(TASK DESCRIPTION)
Could the lines from the line bearing "329x124 pixels." to the end of the records below be copied exactly, with the pictures left out and no other lines added?

(DATA IN THIS EXERCISE)
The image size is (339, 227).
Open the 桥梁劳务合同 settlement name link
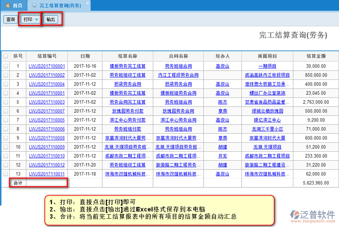(127, 84)
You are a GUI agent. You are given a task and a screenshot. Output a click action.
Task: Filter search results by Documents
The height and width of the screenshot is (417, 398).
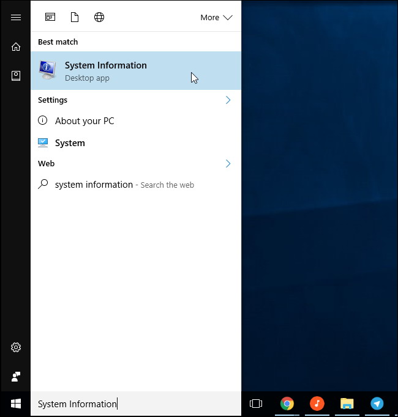point(75,17)
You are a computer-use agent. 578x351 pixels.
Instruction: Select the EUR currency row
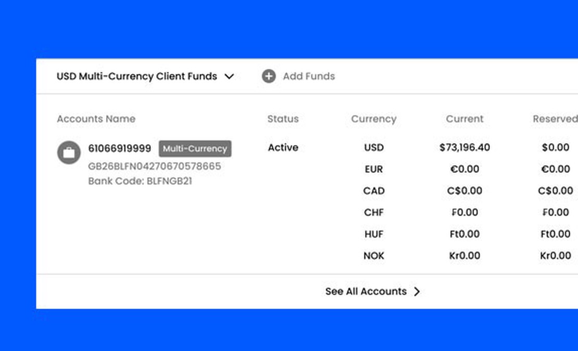pos(373,169)
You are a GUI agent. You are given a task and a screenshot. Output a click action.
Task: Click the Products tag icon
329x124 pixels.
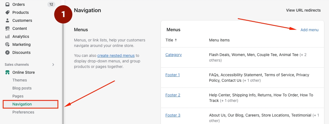(7, 12)
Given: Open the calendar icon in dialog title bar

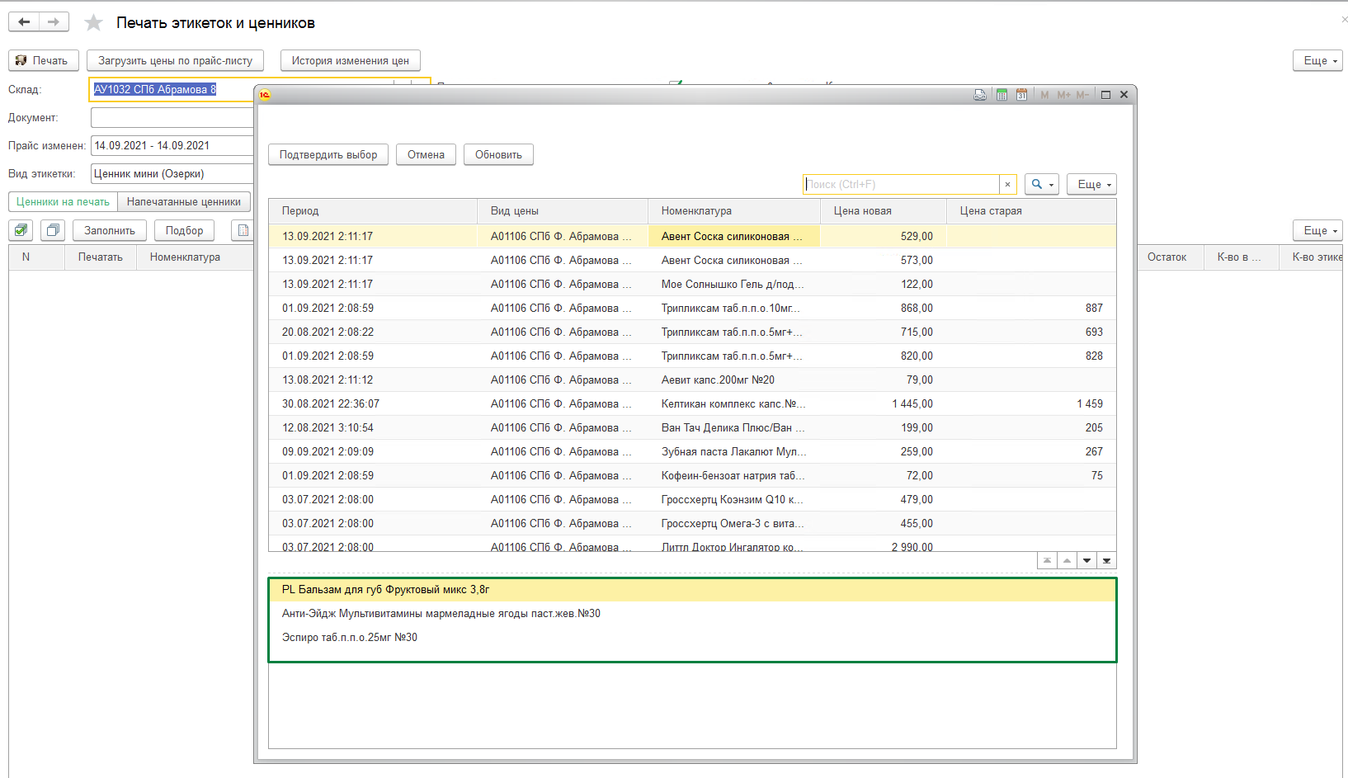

(ANSWER)
329x124 pixels.
(7, 12)
Given: Open the calendar icon in dialog title bar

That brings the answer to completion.